Yemen’s Saleh offers handover to ‘safe hands’ | Pakistan Today

Yemen’s Saleh offers handover to ‘safe hands’

SANAA – President Ali Abdullah Saleh pledged to hand over power but only to “safe hands”, in a defiant speech to massed supporters on Friday, after talks with a top defector failed to defuse Yemen’s crisis.
“We will stand firm with you … steadfast in the face of all challenges,” Saleh, wearing a suit and sunglasses and confidently waving his right hand, told vast crowds in the Yemeni capital.
“We don’t need power. We need to hand it over to safe hands, and not to corrupt and hateful hands … You are the ones who will be handed power,” he said, triggering massive applause. Saleh, whose concessions and offers to stand down early have been snubbed by the opposition, renewed his invitation for youths at the forefront of the protests to join a dialogue.
“I am ready to talk to you and to form a political party for the youths,” said the strongman who has ruled Yemen for more than 30 years. In behind-the-scenes talks aimed at averting more bloodshed, Saleh and top dissident General Ali Mohsen al-Ahmar, considered the second strongest man in Yemen, failed to strike a deal on Thursday night, the two sides said.
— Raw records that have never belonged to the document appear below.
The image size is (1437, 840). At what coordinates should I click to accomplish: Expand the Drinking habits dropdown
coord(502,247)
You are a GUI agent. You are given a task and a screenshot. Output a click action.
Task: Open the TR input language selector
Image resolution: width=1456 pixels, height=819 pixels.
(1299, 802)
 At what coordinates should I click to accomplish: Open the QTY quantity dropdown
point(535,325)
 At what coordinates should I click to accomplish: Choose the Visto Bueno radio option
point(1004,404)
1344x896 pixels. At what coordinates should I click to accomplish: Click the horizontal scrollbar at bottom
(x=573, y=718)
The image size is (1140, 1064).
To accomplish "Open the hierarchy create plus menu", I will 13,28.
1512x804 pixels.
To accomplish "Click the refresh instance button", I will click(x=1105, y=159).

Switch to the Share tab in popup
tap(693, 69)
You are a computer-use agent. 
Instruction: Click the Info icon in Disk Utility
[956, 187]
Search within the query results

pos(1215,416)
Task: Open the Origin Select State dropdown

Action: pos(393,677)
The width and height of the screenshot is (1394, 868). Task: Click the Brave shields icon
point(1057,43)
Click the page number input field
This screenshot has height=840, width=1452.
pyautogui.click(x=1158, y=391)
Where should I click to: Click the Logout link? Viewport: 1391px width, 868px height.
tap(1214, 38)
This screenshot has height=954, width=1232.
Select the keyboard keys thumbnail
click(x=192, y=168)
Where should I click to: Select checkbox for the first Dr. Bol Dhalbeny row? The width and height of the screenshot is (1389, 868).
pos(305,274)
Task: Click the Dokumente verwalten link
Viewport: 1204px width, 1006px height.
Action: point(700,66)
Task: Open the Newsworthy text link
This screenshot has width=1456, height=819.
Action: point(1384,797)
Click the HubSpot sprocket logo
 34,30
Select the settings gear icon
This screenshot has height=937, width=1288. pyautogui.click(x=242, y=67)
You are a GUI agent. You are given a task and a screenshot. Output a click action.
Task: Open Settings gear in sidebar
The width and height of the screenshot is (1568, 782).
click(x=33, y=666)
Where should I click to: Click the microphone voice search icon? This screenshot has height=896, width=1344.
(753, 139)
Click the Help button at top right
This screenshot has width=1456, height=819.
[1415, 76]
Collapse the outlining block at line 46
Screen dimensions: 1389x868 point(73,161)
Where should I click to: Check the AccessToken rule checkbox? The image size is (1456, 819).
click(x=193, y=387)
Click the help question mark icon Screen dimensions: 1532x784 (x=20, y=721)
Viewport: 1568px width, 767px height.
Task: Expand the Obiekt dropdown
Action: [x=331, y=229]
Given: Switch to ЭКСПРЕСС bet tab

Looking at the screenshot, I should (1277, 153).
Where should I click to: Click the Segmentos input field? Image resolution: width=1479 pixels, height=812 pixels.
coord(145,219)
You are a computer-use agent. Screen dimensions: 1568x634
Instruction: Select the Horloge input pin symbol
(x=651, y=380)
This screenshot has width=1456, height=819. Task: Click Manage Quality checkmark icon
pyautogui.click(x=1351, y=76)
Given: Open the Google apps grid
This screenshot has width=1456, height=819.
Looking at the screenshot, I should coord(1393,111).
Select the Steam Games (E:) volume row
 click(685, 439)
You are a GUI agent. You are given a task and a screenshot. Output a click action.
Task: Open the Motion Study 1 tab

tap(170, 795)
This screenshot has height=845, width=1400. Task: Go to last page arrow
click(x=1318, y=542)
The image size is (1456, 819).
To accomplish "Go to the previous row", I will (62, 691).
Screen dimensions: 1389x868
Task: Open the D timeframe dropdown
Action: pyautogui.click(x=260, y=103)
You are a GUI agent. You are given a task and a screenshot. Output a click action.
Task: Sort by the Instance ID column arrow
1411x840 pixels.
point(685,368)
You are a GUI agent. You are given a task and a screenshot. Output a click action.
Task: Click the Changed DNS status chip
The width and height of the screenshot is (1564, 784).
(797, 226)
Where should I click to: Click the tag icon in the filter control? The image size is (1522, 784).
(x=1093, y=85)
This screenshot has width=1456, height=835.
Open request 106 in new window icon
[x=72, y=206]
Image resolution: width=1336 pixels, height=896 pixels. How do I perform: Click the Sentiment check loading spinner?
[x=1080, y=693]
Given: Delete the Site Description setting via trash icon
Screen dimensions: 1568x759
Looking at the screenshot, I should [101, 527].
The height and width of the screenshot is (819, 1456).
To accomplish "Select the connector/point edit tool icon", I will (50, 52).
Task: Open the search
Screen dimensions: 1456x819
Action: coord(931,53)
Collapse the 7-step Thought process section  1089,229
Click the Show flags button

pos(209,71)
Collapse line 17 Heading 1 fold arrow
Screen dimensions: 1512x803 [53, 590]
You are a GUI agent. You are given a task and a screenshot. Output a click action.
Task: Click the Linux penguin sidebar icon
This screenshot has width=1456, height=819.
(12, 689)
Ahmar, a regional army commander who has sided with and vowed to defend the protesters, is leading efforts to form a transitional council grouping all sides, according to sources close to the secret negotiations. With hundreds of thousands of rival demonstrators on Sanaa’s streets, soldiers fired warning shots to prevent loyalists whipped up by Saleh’s speech attacking anti-regime protesters on Friday, the Muslim day of prayers and rest.
There were no immediate reports of casualties at the demonstrations. The rallies came one week after a bloodbath in which 52 protesters were gunned down by Saleh loyalists, drawing widespread international condemnation and a spate of defections from within his ruling circle.
The anti-Saleh protesters were on Friday gathered at a square near Sanaa University where they have been camped since February 21, while regime loyalists crowded a nearby square in response to calls from the president. “The people want Ali Abdullah Saleh,” his supporters shouted.
The army and opposition activists set up separate checkpoints at entrances to the square near the university, searching people entering and leaving the epicentre of the revolt against Saleh’s three-decade rule.